Task requirements =>
Below are the records. List every line holding the word "computer".

____ Given data

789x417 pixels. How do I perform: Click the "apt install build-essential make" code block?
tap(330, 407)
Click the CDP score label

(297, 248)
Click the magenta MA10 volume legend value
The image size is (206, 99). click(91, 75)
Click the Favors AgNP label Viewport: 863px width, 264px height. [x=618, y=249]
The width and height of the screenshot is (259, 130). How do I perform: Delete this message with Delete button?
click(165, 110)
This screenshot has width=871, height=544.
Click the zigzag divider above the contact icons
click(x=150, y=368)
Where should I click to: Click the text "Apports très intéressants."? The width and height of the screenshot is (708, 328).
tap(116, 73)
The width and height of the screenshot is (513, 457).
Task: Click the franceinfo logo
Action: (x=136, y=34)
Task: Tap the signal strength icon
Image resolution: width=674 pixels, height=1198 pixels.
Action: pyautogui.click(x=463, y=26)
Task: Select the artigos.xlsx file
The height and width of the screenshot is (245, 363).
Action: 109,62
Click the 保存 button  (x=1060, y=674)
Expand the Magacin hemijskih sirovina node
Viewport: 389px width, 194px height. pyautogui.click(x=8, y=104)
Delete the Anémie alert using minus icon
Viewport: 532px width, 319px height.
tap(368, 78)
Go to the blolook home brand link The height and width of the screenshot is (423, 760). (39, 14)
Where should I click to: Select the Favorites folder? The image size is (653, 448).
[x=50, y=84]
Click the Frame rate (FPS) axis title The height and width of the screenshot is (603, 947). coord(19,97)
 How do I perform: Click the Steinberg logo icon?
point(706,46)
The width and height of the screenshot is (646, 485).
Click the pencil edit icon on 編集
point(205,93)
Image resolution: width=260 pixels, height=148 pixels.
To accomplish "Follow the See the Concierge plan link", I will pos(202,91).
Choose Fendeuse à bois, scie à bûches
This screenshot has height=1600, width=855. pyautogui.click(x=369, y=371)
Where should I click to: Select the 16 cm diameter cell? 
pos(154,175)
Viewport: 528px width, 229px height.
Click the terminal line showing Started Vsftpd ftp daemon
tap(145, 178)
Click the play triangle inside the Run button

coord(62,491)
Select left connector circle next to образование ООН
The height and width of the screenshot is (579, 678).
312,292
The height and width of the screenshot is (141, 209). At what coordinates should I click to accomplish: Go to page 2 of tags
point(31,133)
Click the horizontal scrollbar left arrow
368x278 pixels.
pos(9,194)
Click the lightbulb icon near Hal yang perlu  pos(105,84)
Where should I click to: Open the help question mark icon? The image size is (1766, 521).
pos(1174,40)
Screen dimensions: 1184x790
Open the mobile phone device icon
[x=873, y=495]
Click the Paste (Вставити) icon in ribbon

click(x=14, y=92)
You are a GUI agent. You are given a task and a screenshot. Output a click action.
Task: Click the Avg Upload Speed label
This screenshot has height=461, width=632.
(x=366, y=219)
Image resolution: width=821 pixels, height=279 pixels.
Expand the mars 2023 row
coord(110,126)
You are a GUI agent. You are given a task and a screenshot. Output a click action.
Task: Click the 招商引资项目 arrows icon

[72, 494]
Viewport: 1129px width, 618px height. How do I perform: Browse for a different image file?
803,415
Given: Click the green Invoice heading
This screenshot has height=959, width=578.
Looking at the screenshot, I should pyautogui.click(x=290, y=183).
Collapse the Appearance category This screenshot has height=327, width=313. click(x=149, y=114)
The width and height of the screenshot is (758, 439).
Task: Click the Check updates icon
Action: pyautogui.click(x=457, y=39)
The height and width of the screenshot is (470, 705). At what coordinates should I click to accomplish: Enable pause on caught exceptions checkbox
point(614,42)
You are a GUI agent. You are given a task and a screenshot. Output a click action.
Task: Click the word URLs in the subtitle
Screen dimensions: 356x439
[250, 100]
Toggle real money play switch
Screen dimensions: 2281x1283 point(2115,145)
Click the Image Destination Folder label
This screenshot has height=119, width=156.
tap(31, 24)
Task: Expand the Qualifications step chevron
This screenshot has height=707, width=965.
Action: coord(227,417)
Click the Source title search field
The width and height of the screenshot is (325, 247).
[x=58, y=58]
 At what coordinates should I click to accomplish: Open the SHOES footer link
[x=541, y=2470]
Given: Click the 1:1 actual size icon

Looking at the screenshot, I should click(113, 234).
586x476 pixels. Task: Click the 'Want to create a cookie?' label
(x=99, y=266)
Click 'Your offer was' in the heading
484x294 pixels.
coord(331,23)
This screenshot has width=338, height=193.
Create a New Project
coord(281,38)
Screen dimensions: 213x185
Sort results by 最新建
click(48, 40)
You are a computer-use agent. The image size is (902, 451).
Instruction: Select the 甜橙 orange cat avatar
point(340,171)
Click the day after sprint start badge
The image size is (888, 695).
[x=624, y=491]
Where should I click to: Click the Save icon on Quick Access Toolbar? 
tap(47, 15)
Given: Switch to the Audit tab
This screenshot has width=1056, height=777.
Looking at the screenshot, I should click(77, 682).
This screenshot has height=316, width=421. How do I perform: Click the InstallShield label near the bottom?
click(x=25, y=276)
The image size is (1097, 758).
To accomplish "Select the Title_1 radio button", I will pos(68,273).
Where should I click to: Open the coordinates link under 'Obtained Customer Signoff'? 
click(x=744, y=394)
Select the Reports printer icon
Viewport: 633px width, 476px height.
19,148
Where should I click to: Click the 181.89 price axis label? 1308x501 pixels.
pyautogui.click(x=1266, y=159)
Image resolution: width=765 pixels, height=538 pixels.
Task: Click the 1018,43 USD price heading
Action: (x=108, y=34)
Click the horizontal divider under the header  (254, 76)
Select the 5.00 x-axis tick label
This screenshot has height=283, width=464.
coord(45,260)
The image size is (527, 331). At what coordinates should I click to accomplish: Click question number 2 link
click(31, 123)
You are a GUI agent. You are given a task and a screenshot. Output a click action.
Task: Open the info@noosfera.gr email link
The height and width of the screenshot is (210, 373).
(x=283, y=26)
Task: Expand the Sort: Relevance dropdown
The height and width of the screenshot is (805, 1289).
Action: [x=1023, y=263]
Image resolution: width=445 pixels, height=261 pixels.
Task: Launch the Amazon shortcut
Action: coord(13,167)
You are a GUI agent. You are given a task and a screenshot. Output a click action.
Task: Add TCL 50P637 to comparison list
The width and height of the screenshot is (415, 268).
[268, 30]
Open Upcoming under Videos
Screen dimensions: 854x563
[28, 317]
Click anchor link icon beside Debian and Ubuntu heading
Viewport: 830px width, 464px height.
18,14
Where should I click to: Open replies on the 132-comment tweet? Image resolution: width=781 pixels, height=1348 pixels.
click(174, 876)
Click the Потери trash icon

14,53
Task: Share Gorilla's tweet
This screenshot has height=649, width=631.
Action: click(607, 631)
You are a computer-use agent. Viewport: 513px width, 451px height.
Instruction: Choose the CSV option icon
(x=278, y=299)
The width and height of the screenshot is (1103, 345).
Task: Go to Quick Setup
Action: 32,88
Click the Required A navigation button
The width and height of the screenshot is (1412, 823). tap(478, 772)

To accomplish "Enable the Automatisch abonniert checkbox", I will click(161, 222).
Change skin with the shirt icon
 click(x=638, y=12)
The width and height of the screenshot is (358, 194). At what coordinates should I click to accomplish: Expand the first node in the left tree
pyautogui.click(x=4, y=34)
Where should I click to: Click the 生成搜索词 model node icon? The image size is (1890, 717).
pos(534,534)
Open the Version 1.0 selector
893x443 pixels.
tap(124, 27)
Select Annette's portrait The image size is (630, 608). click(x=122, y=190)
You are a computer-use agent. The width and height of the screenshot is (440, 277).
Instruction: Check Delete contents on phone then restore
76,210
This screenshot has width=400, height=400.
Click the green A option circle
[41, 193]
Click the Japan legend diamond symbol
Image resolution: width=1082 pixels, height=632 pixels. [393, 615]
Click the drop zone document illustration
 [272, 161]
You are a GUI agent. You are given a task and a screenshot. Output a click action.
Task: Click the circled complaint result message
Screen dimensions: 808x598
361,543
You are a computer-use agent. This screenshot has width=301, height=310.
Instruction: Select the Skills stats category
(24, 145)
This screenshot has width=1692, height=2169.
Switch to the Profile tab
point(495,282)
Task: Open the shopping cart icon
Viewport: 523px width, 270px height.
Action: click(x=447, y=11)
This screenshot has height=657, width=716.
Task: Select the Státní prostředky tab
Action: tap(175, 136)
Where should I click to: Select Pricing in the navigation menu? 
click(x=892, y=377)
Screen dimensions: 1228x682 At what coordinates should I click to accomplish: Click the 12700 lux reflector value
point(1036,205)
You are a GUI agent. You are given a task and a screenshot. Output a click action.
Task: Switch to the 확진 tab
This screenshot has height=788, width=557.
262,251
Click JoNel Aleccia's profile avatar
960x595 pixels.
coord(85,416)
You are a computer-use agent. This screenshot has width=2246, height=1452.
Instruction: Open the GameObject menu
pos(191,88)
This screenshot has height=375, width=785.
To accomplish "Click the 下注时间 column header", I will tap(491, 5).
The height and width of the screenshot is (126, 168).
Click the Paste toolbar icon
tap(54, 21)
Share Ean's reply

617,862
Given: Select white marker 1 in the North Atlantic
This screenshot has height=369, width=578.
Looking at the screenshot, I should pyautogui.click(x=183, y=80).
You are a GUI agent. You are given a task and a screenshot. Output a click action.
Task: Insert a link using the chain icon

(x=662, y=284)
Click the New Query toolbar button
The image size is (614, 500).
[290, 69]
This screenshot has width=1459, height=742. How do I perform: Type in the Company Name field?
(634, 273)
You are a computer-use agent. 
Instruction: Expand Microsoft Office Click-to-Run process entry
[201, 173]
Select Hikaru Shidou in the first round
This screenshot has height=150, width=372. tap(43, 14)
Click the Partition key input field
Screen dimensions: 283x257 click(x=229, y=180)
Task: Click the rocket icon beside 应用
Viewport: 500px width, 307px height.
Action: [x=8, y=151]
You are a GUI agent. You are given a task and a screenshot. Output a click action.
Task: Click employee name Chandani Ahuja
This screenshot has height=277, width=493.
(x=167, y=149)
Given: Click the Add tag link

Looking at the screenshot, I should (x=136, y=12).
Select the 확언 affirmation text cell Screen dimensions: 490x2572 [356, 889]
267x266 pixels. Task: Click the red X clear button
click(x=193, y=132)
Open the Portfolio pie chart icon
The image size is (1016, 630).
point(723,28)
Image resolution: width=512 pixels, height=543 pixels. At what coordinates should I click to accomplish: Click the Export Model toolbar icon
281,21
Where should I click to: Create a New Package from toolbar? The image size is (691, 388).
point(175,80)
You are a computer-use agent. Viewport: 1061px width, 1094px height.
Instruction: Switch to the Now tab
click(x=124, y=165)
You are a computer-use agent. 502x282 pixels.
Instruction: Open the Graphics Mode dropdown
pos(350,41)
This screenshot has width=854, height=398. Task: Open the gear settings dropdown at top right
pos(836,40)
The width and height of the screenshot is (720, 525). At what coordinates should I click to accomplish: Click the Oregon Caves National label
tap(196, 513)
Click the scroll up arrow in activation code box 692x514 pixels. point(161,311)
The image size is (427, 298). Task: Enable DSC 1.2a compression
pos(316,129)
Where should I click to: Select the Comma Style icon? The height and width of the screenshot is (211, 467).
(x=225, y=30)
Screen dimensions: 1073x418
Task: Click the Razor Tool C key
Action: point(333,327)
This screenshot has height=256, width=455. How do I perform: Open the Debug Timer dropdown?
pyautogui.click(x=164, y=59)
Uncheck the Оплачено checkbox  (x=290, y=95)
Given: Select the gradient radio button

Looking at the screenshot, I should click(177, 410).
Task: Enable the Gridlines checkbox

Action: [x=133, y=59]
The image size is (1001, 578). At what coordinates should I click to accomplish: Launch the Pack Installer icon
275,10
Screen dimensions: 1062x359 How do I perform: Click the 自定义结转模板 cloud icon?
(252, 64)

________

Task response =>
You are a computer-use agent. The image size is (902, 451).
You are a computer-use agent. Viewport: 513px width, 451px height.
You are a computer-use agent. The width and height of the screenshot is (440, 277).
You are a computer-use agent. This screenshot has width=301, height=310.
You are a computer-use agent. This screenshot has width=2246, height=1452.
You are a computer-use agent. 
You are a computer-use agent. Viewport: 1061px width, 1094px height.
You are a computer-use agent. 502x282 pixels.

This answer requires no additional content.